Le mythe de Bellérophon pose avec une très grande clarté le problème du mal. Il montre en même temps le danger qu'il représente lorsqu'il s'engage dans une dynamique incontrôlable et sa fragilité interne dans la mesure où il s'appuie sur le mensonge et l'illusion. Des clés sont données avec une grande précision pour arrêter sa course infernale. Mais s'il existe une dynamique du mal, il existe aussi une dynamique du bien. Il serait pourtant dangereux d'entrer dans un dualisme bien et mal, qui serait la réplique d'un autre dualisme entre corps et esprit. Le mal n'a pas de consistance contrairement au bien et c'est précisément son manque de consistance qui est dangereux pour l'homme. Quant au corps et à l'esprit, il n'y a pas de dualité réelle si l'on admet que l'esprit invente son corps comme la pulsion spirituelle fonde la libido elle-même.

Le meurtre à l'origine

Bellérophon fait l'objet d'un soupçon. Il serait un meurtrier. Depuis les origines, les mythes s'interrogent sur le meurtre qui marque toute l'humanité et chaque homme en particulier. Pour les uns, il serait comme une tache indélébile, qui invoquerait un éternel pardon. Pour d'autres, et cette interprétation paraît la plus sûre, il serait constitutif de l'homme lui-même. C'est peut-être une manière de dire que la force de mort a fait émerger l'humanité de l'animalité. Un mythe scandinave, qui évoque le loup Fenrir, fait une présentation originale de cet événement des premiers temps. Fenrir était un loup monstrueux, fils d'Angerhoda et de Loki. Il était si menaçant que presque personne ne pouvait l'approcher. Alors, les dieux craignant pour leur propre vie, décidèrent de le neutraliser en l'attachant avec un lien solide. Trois tentatives se révélèrent sans effet car le monstre était si fort qu'il faisait sauter sans peine les attaches que les dieux lui imposaient en simulant un jeu. Le quatrième essai longuement préparé avec l'aide des elfes paraissait aussi voué à l'échec car le fil était si menu qu'il était une insulte aux extraordinaires capacités de la bête. Mais notre loup avait des ascendances divines et pressentait une fatale menace. Il demanda donc à un dieu de mettre une main dans sa gueule et, lorsqu'il sentit la forte résistance du fil, il n'hésita pas à la trancher et fit de Tyr, volontaire pour un éventuel sacrifice, un dieu définitivement manchot. Il est possible d'interpréter cet événement mythique comme la création de l'homme par la force de mort. En introduisant le manque, la force de mort dépeinte sous les traits de Fenrir, ouvrait un avenir insoupçonnable à l'être qui tournait en rond, en dépit de son apparence divine.

La noble ascendance

Bellérophon est soupçonné de meurtre, mais, en dépit de la force de mort qu'il porte en lui, chacun reconnaît, à travers son comportement, une origine peu commune, qui l'apparente aux dieux. Et comme Bellérophon est ici la figure de l'homme, c'est l'homme lui-même qui se trouve ennobli ; être paradoxal, il est en même temps fils de la mort et fils des dieux. Malgré des apparences qui pourraient le condamner, il porte la marque de l'absolu, qui impose à chacun le respect.

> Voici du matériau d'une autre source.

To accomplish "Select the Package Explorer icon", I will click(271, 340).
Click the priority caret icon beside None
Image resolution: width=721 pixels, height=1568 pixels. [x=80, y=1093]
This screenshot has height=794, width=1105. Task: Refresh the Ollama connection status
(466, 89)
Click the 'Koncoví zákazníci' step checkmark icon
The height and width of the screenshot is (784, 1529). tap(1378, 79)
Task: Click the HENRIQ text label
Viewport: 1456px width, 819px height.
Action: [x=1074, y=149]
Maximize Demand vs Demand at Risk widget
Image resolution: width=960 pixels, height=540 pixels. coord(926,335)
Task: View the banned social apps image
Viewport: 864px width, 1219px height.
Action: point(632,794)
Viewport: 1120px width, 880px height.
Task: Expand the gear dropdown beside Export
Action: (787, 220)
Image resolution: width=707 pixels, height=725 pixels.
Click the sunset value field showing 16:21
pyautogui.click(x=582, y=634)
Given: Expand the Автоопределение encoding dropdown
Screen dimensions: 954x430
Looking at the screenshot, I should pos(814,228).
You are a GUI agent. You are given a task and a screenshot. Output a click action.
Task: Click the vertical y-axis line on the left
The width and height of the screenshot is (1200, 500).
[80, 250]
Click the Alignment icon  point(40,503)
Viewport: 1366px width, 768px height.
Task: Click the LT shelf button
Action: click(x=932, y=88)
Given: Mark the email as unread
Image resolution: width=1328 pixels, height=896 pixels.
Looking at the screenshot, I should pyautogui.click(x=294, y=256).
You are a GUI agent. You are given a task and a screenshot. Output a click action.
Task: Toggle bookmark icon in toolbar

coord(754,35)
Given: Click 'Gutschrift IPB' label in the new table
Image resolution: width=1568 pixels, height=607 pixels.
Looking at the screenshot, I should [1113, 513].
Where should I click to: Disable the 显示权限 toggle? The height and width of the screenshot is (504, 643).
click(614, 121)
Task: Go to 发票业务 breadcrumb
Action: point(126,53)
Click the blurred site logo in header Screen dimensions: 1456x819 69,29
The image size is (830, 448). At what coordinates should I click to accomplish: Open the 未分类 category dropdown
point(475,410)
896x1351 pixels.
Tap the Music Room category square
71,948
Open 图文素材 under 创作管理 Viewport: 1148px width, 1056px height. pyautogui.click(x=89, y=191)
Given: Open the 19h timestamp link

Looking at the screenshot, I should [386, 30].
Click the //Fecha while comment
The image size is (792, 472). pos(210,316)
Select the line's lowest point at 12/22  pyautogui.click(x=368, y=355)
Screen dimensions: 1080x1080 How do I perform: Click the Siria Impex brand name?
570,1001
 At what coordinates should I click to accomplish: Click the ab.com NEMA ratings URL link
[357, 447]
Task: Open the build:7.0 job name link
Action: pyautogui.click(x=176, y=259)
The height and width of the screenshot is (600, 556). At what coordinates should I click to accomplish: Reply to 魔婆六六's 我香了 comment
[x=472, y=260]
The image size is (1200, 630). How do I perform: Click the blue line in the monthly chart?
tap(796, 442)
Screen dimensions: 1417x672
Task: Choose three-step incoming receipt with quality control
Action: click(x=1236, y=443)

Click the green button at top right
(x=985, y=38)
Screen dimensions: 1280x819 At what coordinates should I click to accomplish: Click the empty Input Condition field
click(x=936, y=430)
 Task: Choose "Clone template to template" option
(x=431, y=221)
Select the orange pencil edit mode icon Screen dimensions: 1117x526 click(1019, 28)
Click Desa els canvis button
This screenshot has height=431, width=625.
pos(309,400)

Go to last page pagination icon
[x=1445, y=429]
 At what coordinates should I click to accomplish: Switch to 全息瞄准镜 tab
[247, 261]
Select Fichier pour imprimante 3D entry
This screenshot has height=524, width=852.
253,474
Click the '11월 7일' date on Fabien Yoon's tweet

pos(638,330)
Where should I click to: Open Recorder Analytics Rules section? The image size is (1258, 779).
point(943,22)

Une bienveillance qui donne sa chance à l'autre

La bienveillance court à travers le texte, épousant les traits de deux rois et ceux d'Athéna elle-même. C'est elle qui donne sa chance à Bellérophon. C'est aussi elle qui donne sa chance à l'homme en général, comme si une fée merveilleuse veillait à ses côtés. Vouloir le bien de quelqu'un c'est, dans chaque cas, l'aider à trouver sa route.

Le nom et la recréation

La malveillance s'est installée chez la reine, épouse de Proétos, le roi bienveillant. Or la reine est le seul personnage qui n'est jamais nommé. Et si le texte mythique ne lui donne aucun nom, ce n'est pas sous l'effet d'un oubli du rédacteur, mais c'est pour souligner que la création ou l'engendrement n'est accompli que lorsqu'on donne un nom à l'être qui vient au monde. Comme le dit un autre mythe égyptien beaucoup plus ancien, Rê et Isis, même l'être divin a besoin d'être nommé par les autres, car il revit lorsqu'il est appelé par son nom. La reine est donc un être inaccompli car elle ne porte aucun nom. Chez elle, l'élan créateur n'a pas achevé sa course et cette incomplétude lui sera fatale. Et si les criminels et les plus grands escrocs étaient des êtres voués à l'anonymat, qu'on a oublié de nommer et qui, de ce fait, oublient d'être bienveillants. S'ils n'ont pas été nommés, ils n'ont pas été reconnus et leurs méfaits pourraient être l'aspiration à un nom véritable et la marque d'une soif de reconnaissance jamais assouvie. Une fois encore, le mythe ouvre l'intelligence sur les faits les plus communs de la vie journalière.

La dynamique du mal

Sans nom et sans véritable reconnaissance, la reine non seulement oublie d'être bienveillante mais elle est présentée ici comme la figure du mal. D'emblée, le mal s'annonce comme quelque chose d'inconsistant et d'inaccompli, comme une sorte de manque d'être. S'il peut être opposé au bien, il n'est pourtant pas sur le même plan, car, comme on le verra plus loin, le bien lui-même, même s'il est aussi affecté par le manque, est caractérisé par un surplus d'être.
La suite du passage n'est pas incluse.